Text block:
↓

Kuppiyawatta West Grama Niladhari Division is a Grama Niladhari Division of the Thimbirigasyaya Divisional Secretariat of Colombo District of Western Province, Sri Lanka .

Dharmasoka College, Ananda College, National Hospital of Sri Lanka, Ceylon Medical College, Nalanda College, Colombo, Panchikawatte, Ministry of Health, Nutrition and Indigenous Medicine, Carey College, Colombo, Zahira College, Colombo and Maradana are located within, nearby or associated with Kuppiyawatta West.

Kuppiyawatta West is a surrounded by the Maradana, Ibbanwala, Maligakanda, Borella North, Kuppiyawatta East and Kurunduwatta Grama Niladhari Divisions.

↑

Given information:
↓

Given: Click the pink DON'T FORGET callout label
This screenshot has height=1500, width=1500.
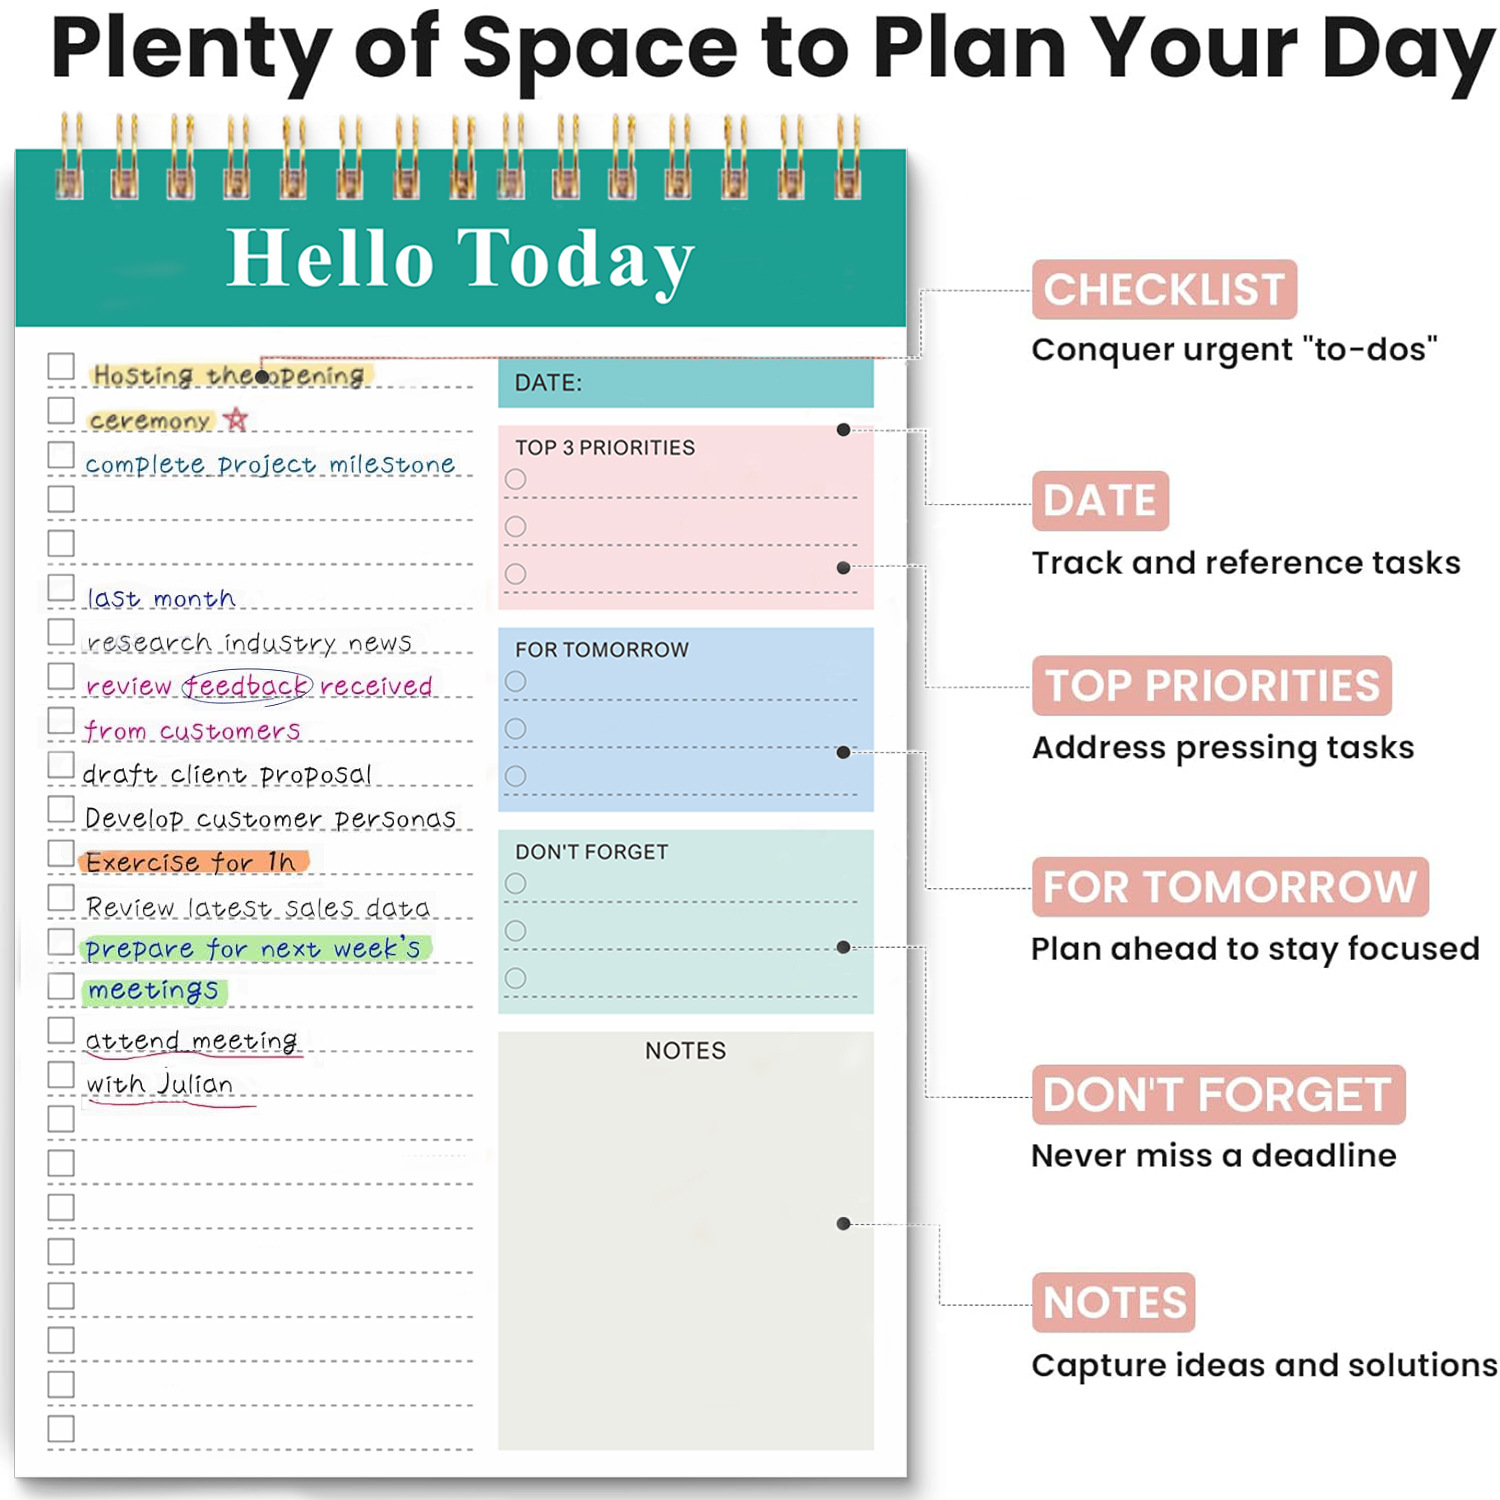Looking at the screenshot, I should click(x=1217, y=1095).
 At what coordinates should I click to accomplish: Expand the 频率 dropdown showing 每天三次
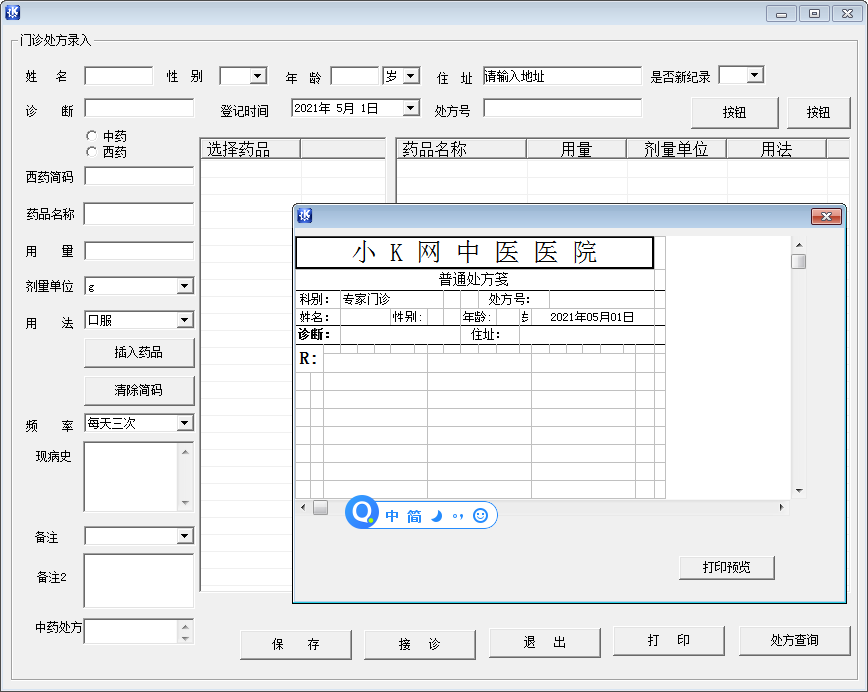pos(184,423)
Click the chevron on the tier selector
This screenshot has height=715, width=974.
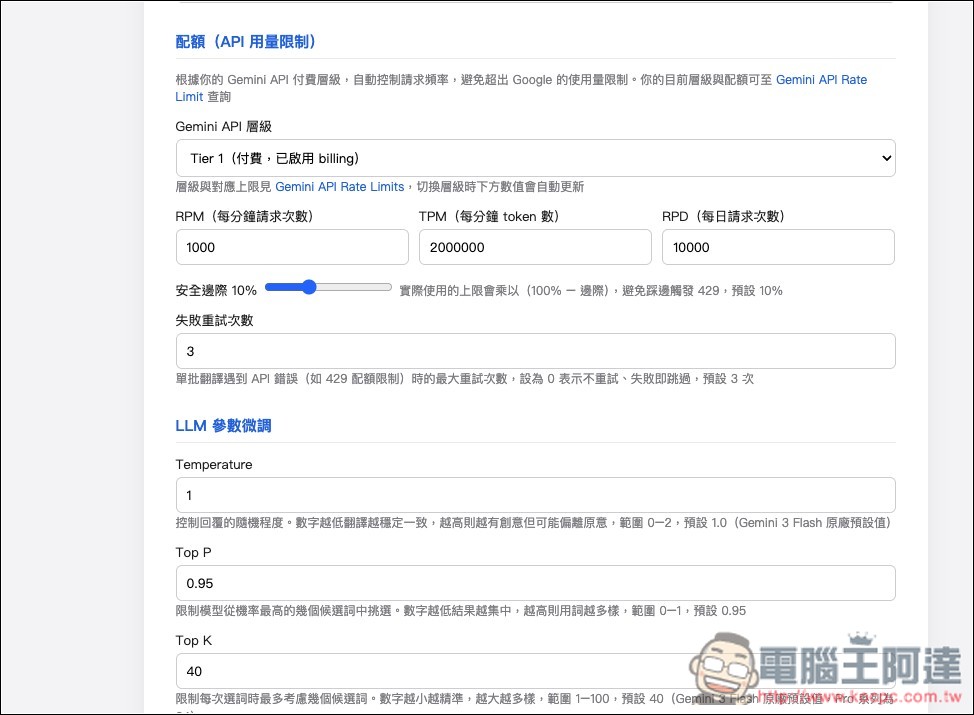[x=884, y=157]
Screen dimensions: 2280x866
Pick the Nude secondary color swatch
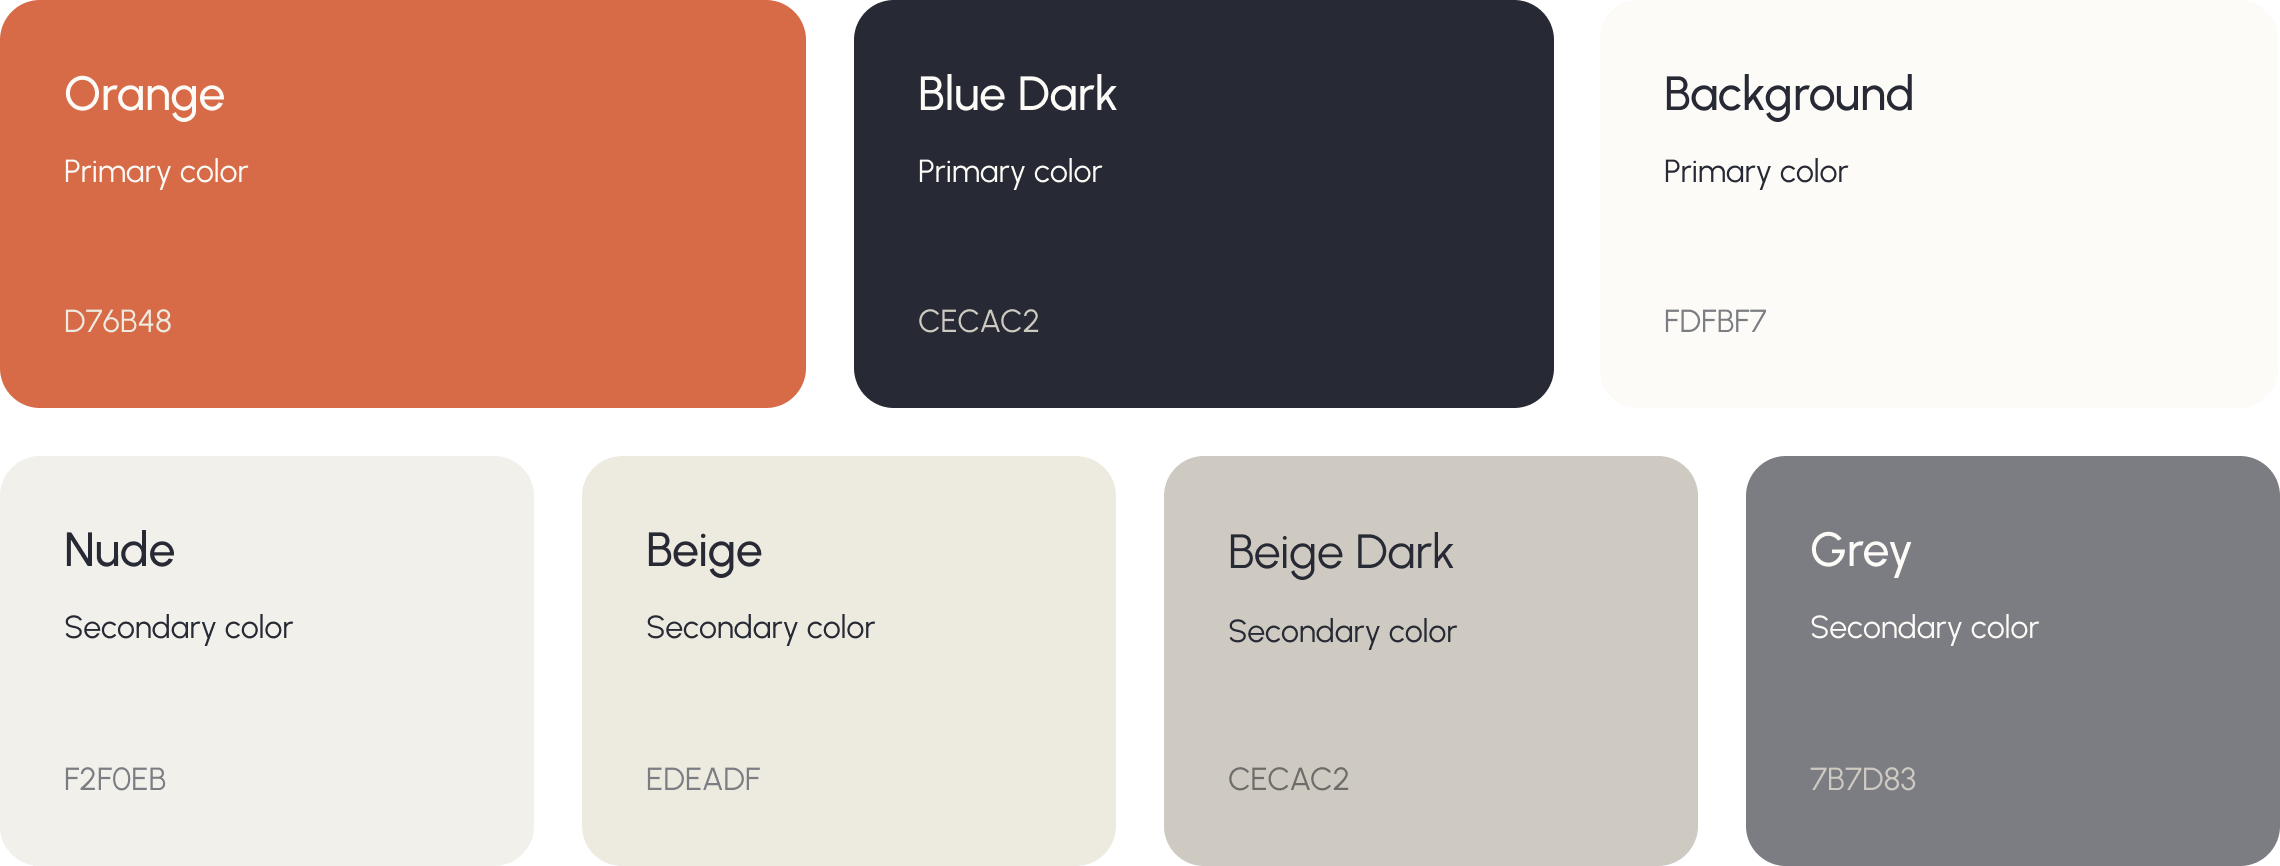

↑

Exercise tasks:
**a)** Translate into Spanish this sentence from the Kuppiyawatta West text: "Kuppiyawatta West Grama Niladhari Division is a Grama Niladhari Division of the Thimbirigasyaya Divisional Secretariat of Colombo District of Western Province, Sri Lanka."
**b)** According to the Kuppiyawatta West text, which Grama Niladhari Divisions surround Kuppiyawatta West? List them all.

Responses:
**a)** La División Grama Niladhari de Kuppiyawatta West es una División Grama Niladhari de la Secretaría Divisional de Thimbirigasyaya, del Distrito de Colombo, en la Provincia Occidental de Sri Lanka.

**b)**
Maradana
Ibbanwala
Maligakanda
Borella North
Kuppiyawatta East
Kurunduwatta